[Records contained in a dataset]
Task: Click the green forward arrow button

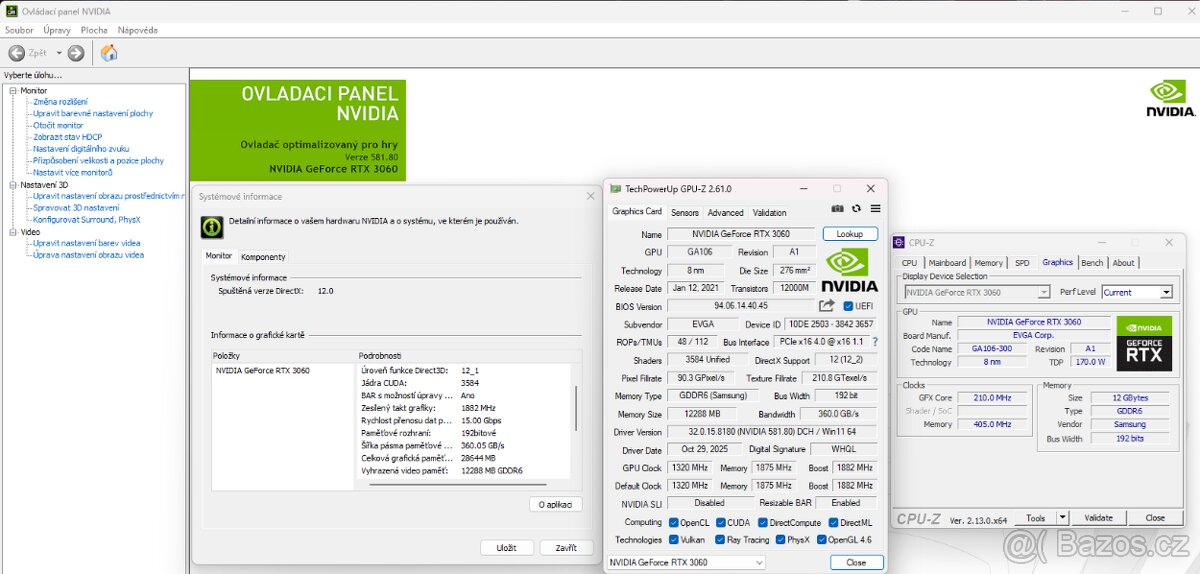Action: pos(76,53)
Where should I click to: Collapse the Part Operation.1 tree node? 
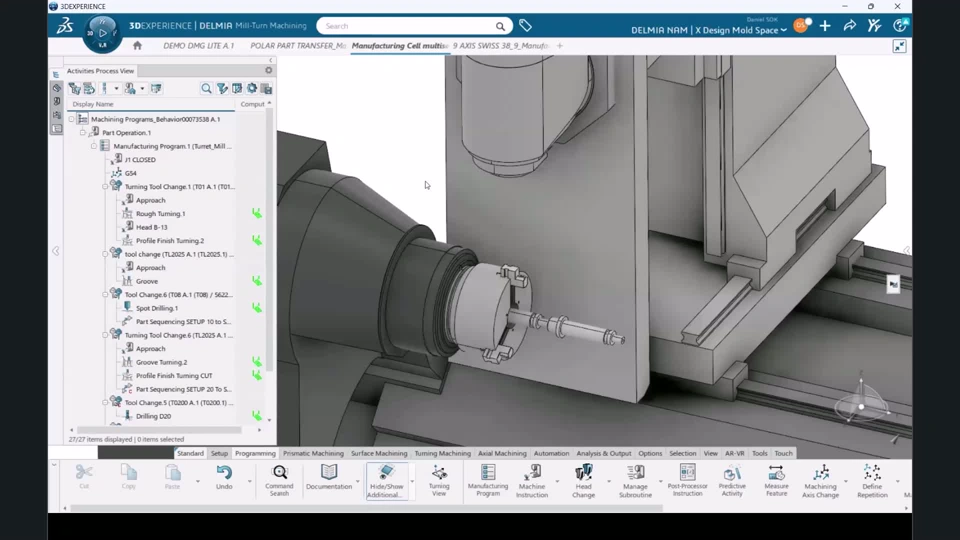[84, 133]
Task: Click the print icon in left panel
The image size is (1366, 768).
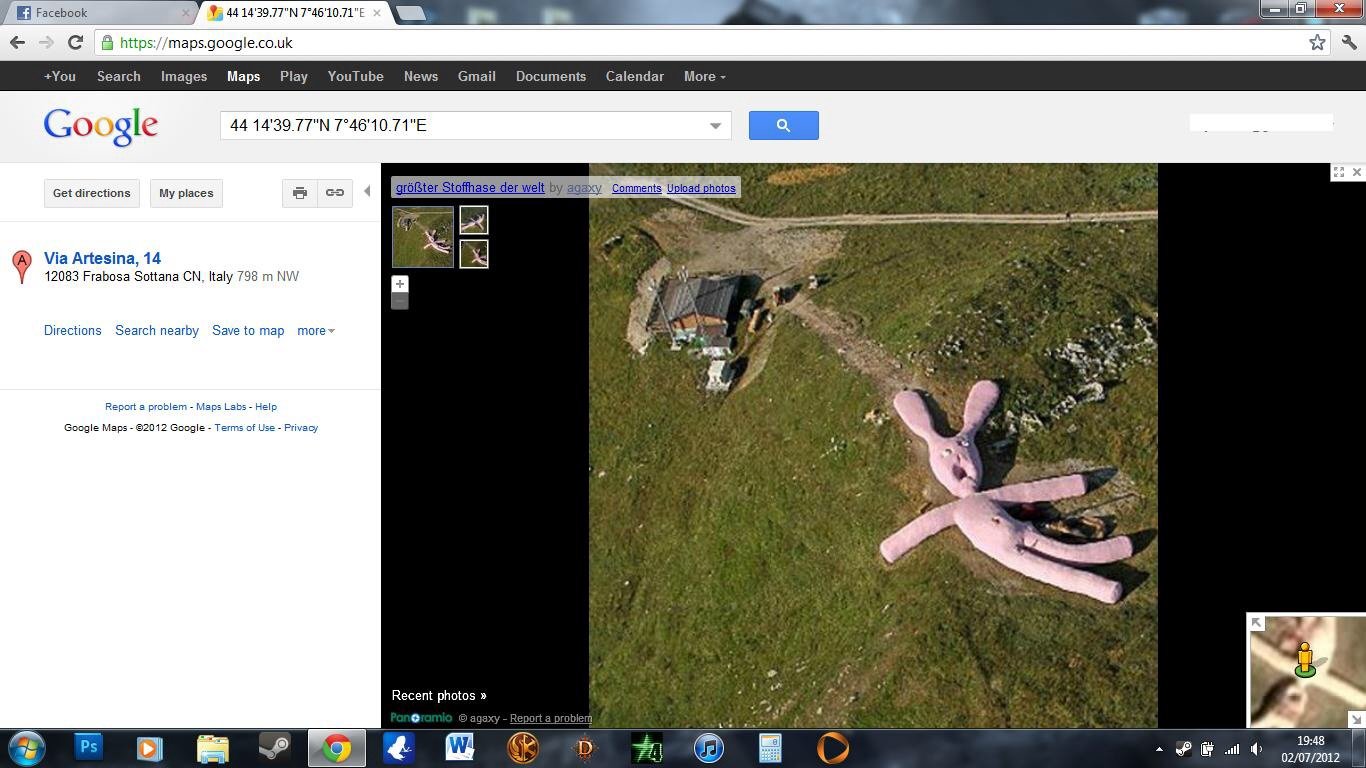Action: [299, 193]
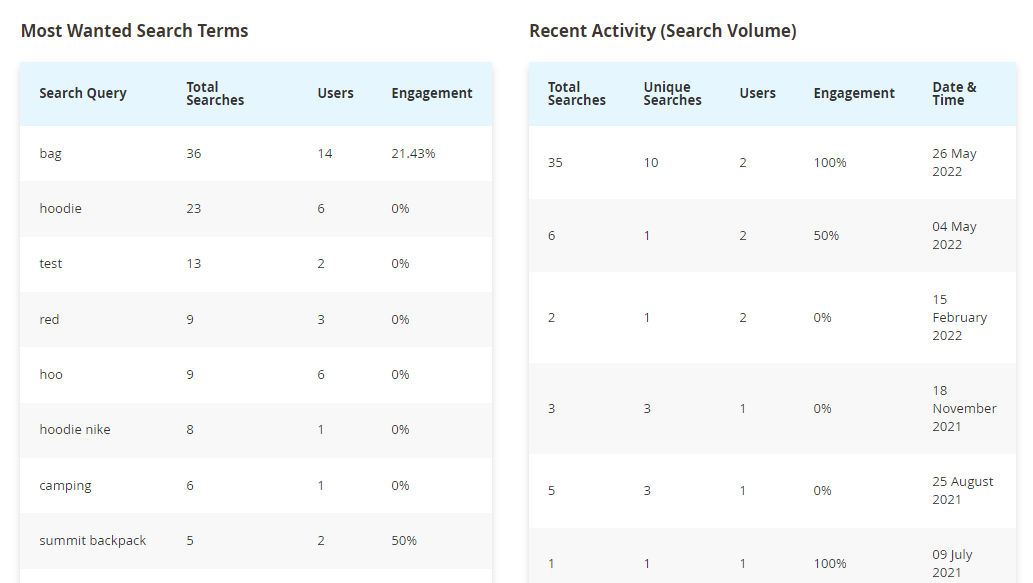Click the Users header in Most Wanted table
The image size is (1033, 583).
pos(335,94)
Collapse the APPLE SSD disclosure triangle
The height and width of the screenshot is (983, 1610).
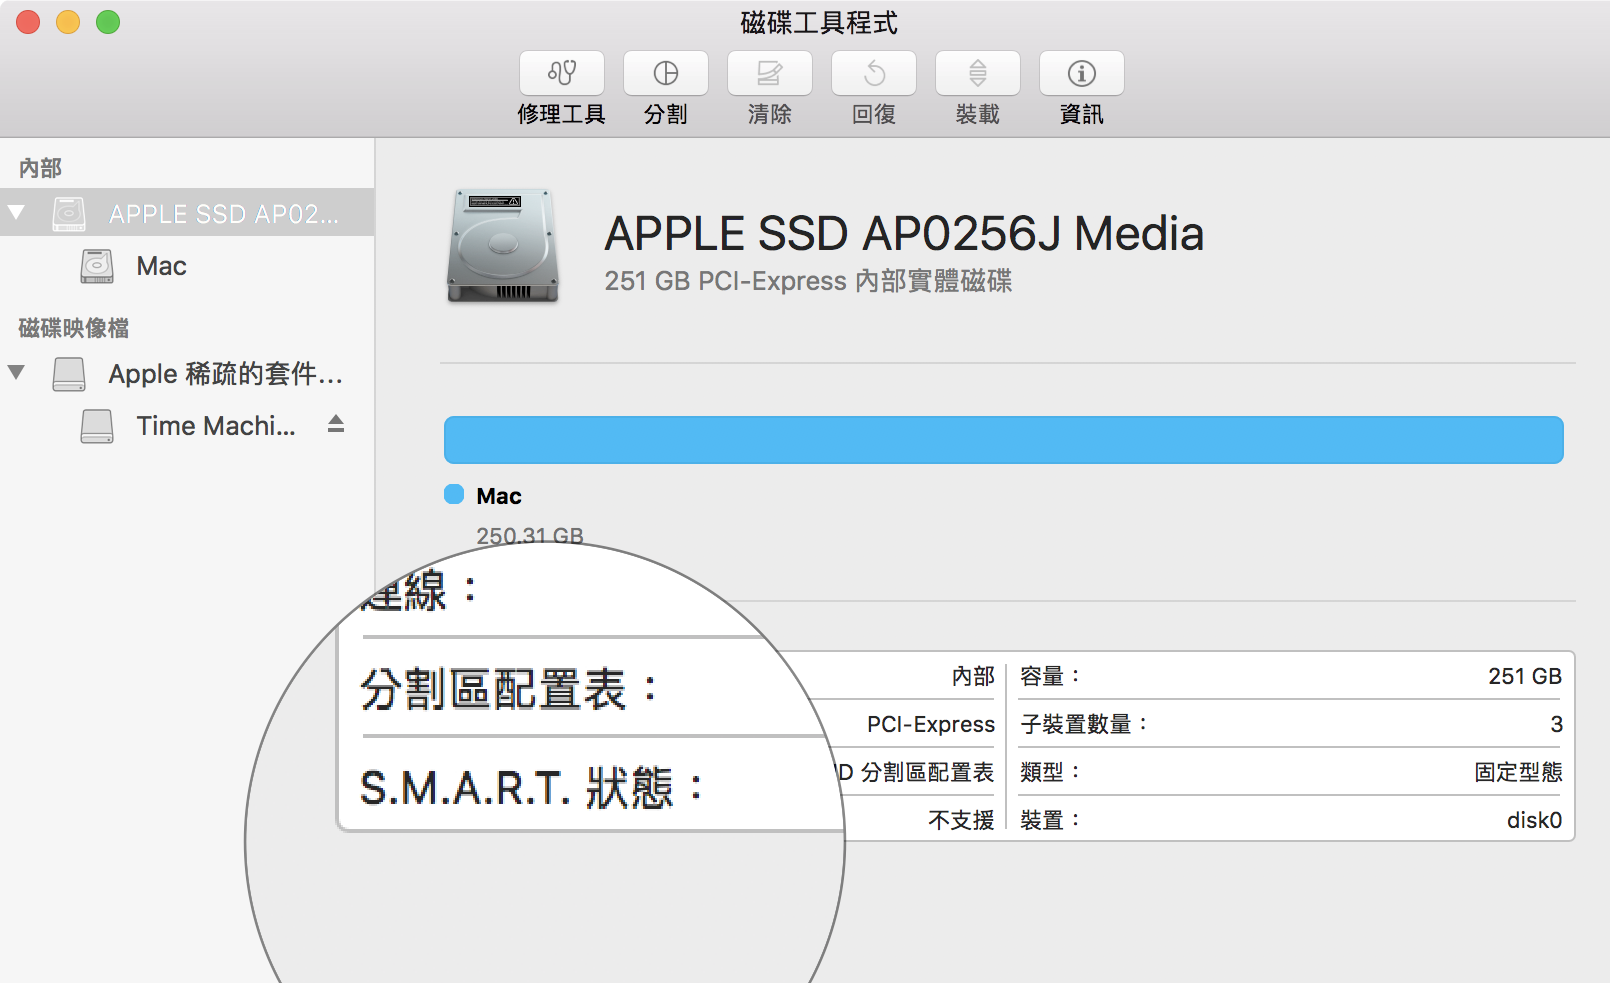16,212
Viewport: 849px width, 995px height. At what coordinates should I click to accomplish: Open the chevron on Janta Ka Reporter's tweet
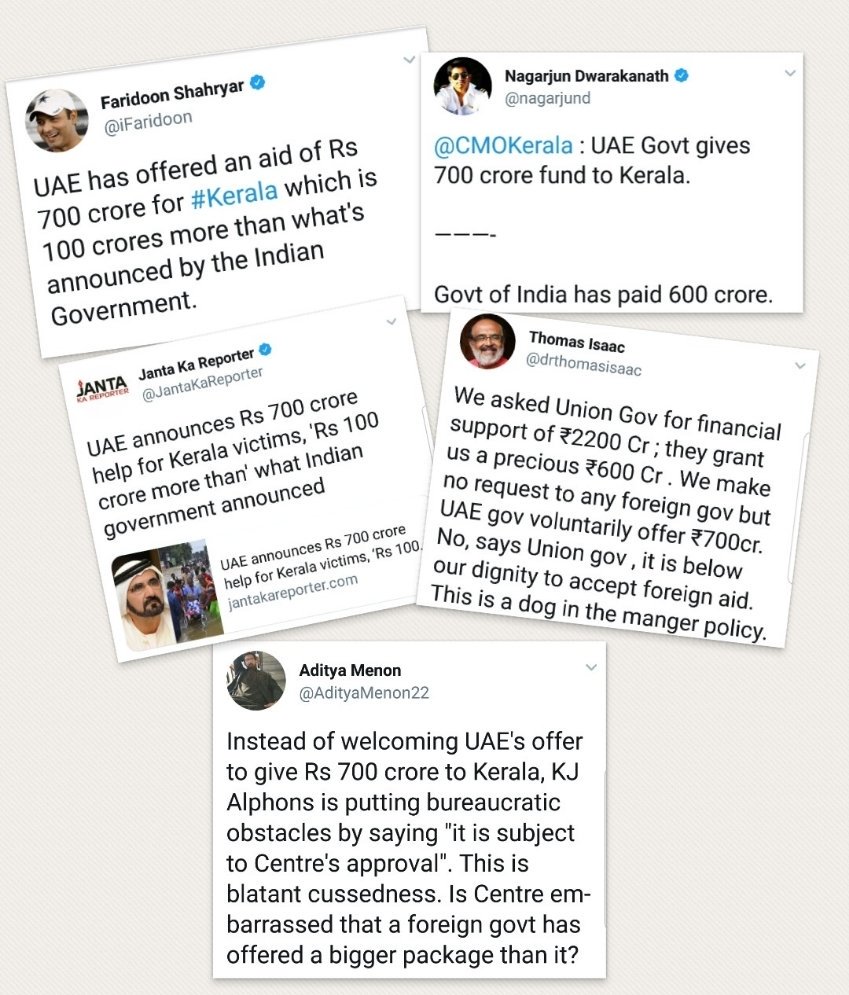click(x=391, y=321)
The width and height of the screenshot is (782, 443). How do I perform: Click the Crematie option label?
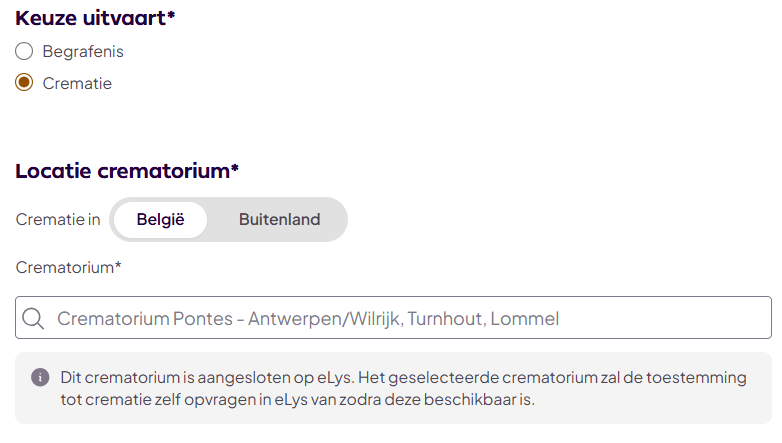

YOUR GOAL | Repeat exactly the lines in the entries from the one containing "Collapse the APPLE SSD disclosure triangle" to the final line, inclusive, and nothing beyond them; skip pictures.

EXERCISE ANSWER |
Collapse the APPLE SSD disclosure triangle
The height and width of the screenshot is (983, 1610).
16,212
Viewport: 849px width, 995px height. At what coordinates should I click to accomplish: Open the chevron on Janta Ka Reporter's tweet
click(x=391, y=321)
The width and height of the screenshot is (782, 443). How do I perform: Click the Crematie option label?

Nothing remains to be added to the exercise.